This work addresses the vulnerability of large reasoning models to leaking sensitive information from their training data during intermediate reasoning steps, a challenge exacerbated by existing unlearning methods that often degrade overall reasoning capabilities. To tackle this issue, the paper introduces the first selective unlearning framework tailored for intermediate steps in large reasoning models. By integrating multilingual models with retrieval-augmented generation (RAG), the approach precisely identifies sensitive segments within reasoning chains and employs a novel feature-replacement unlearning loss function. This mechanism effectively suppresses the generation of sensitive content while preserving the logical integrity of the reasoning process. Experimental results on both synthetic and medical datasets demonstrate that the proposed method successfully unlearns targeted knowledge without compromising the model’s general reasoning performance.
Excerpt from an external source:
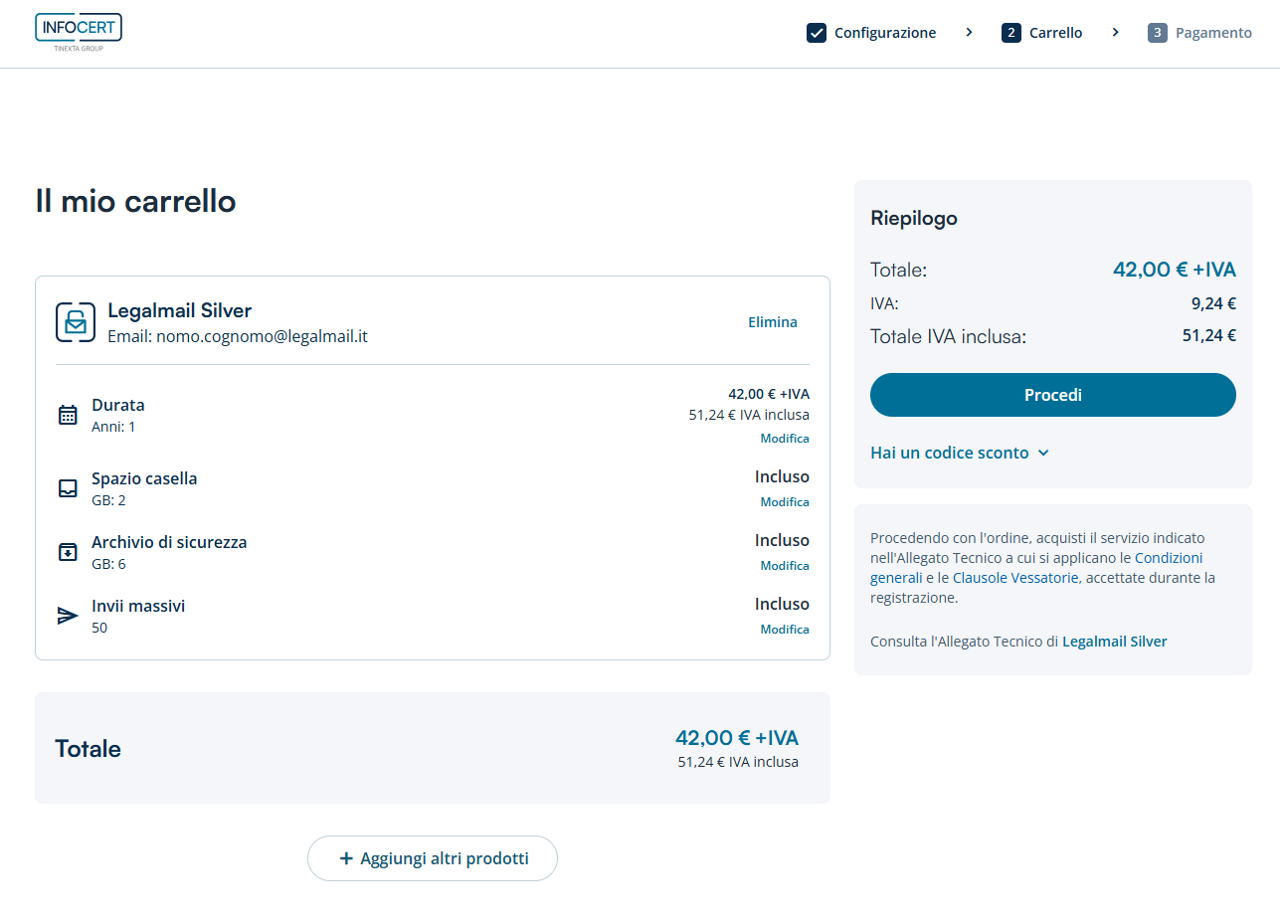The width and height of the screenshot is (1280, 921).
Task: Click the Durata calendar icon
Action: 67,415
Large Reasoning Models (LRMs) generate structured chains of thought (CoTs) before producing final answers, making them especially vulnerable to knowledge leakage through intermediate reasoning steps. Yet, the memorization of sensitive information in the training data such as copyrighted and private content has led to ethical and legal concerns. To address these issues, selective forgetting (also known as machine unlearning) has emerged as a potential remedy for LRMs. However, existing unlearning methods primarily target final answers and may degrade the overall reasoning ability of LRMs after forgetting. Additionally, directly applying unlearning on the entire CoTs could degrade the general reasoning capabilities. The key challenge for LRM unlearning lies in achieving precise unlearning of targeted knowledge while preserving the integrity of general reasoning capabilities. To bridge this gap, we in this paper propose a novel LRM unlearning framework that selectively removes sensitive reasoning components while preserving general reasoning capabilities. Our approach leverages multiple LLMs with retrieval-augmented generation (RAG) to analyze CoT traces, identify forget-relevant segments, and replace them with benign placeholders that maintain logical structure. We also introduce a new feature replacement unlearning loss for LRMs, which can simultaneously suppress the probability of generating forgotten content while reinforcing structurally valid replacements. Extensive experiments on both synthetic and medical datasets verify the desired properties of our proposed method.